At a recent meeting in Sherrard, West Virginia, senior trust officer for WesBanco Inc., Paul McKay, had some excellent advice for landowners as they get ready to sign leases. He told those at the meeting that the first lease they’re offered usually has room for negotiation, and some of the items landowners need to check for include shut-in royalties, the question of who pays taxes, and payment for natural gas liquids.
A shut-in royalty is a payment that mineral owners receive when a company is not producing gas, which McKay said those signing the contracts must make sure they are qualified to receive.

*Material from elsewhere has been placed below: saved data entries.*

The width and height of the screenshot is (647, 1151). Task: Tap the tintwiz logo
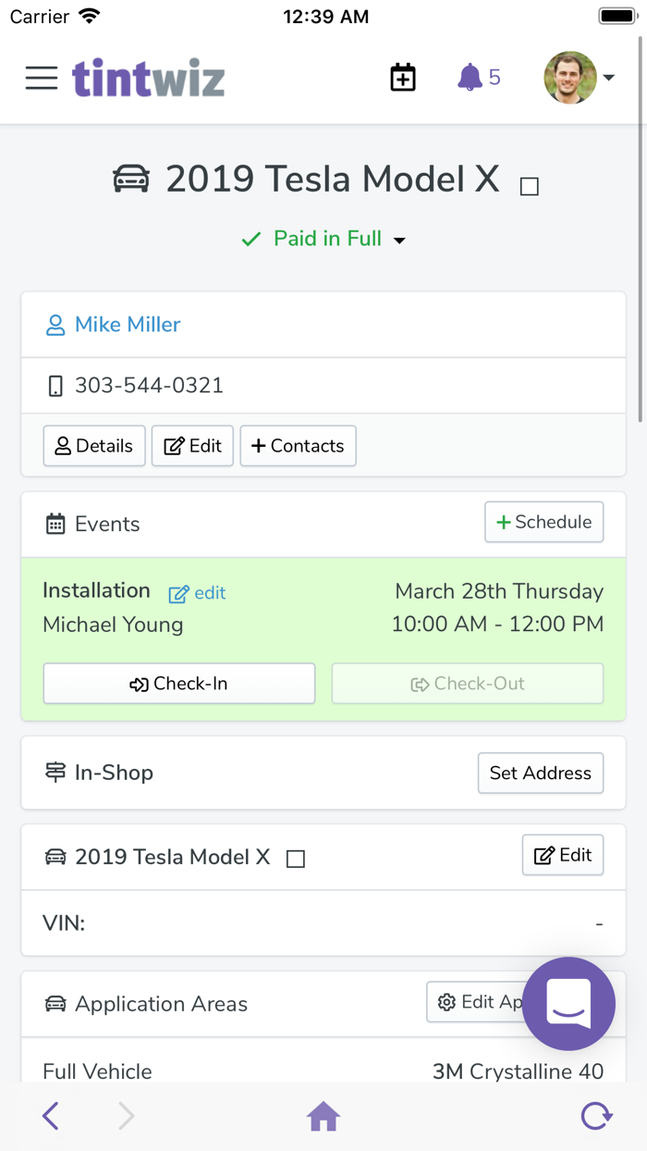tap(149, 78)
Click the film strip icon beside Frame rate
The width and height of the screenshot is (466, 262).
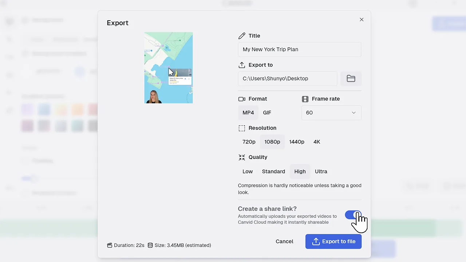point(305,99)
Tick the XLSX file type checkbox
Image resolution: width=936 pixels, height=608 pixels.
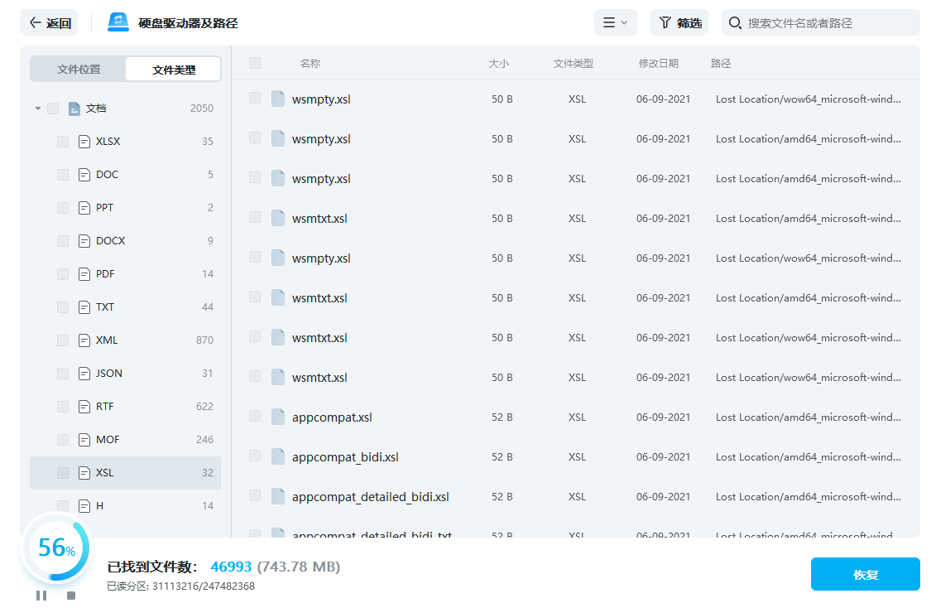[x=63, y=142]
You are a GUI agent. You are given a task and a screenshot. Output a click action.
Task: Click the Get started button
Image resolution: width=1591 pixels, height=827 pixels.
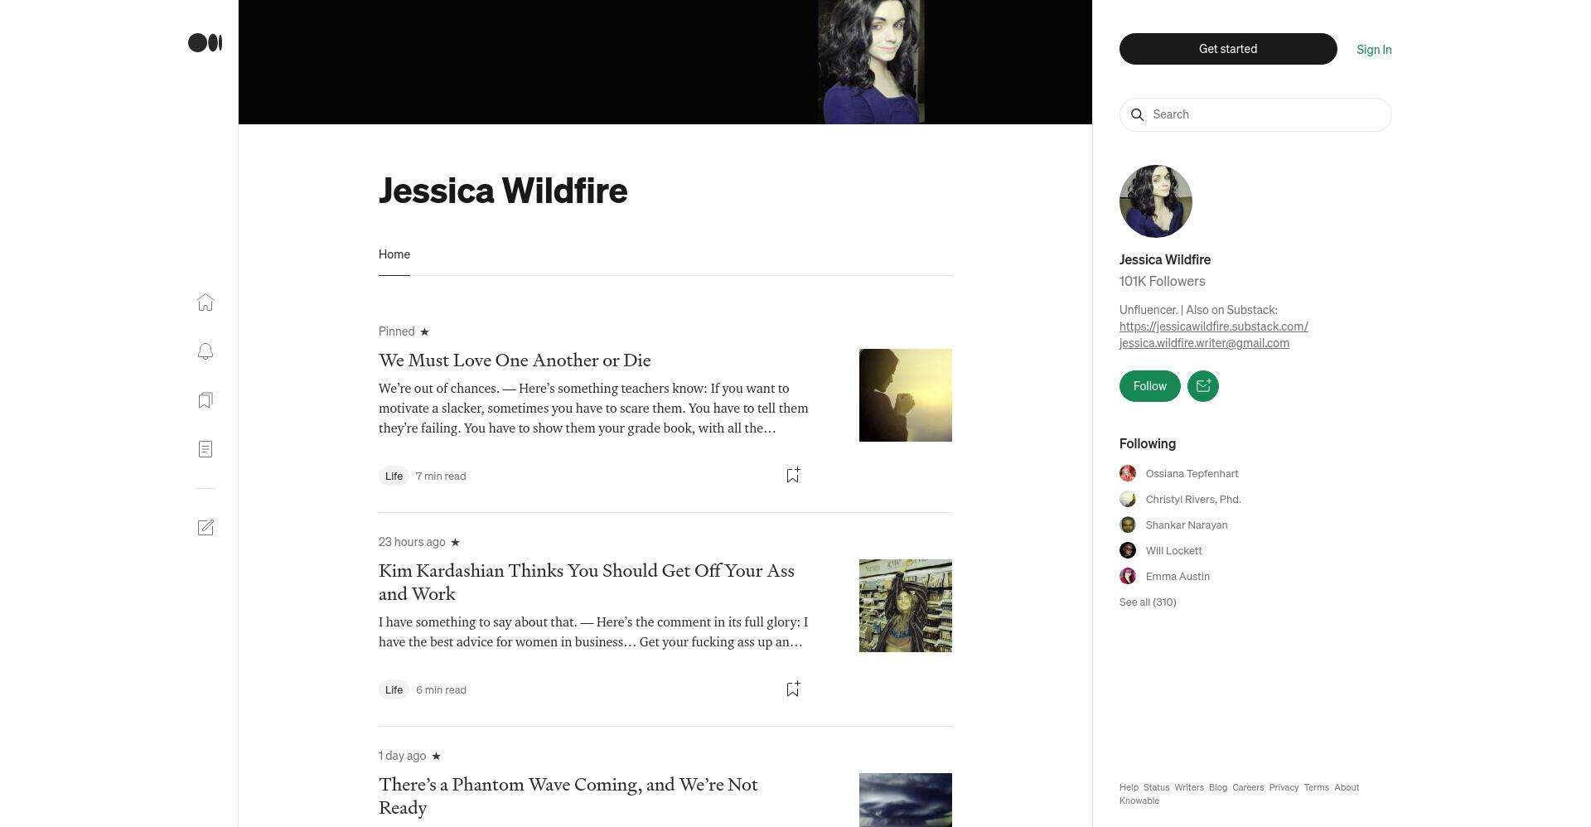click(1228, 49)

As for taxes, the mineral owner can request that the gas company pay the taxes on production royalties – and if the mineral owner will receive royalty payments before the gas company removes money to cover its post-production expenses.
The payment of royalties for natural gas liquids – including ethane, butane, propane and pentane – is another significant aspect to consider, McKay said. “A lot of the leases were drafted before the natural gas liquids were contemplated,” he said. “It is unclear if the mineral owners will be compensated for them, if it is not specifically spelled out in the contract.”*
Other things to consider when signing a lease, according to McKay:
- limiting the area of the lease to the Marcellus Shale by limiting the depth of the drilling;
- limiting the extension of the lease;
- limiting the gas company’s ability to install storage facilities, disposal or injection wells for hydraulic fracturing waste, pipelines and compressor stations;
- including surface damage protections to ensure the least amount of property damage.*
McKay said that leases are currently being offered to landowners in West Virginia with signing bonuses up to $4,000 per acre, and royalties from 12.5 to 19 percent.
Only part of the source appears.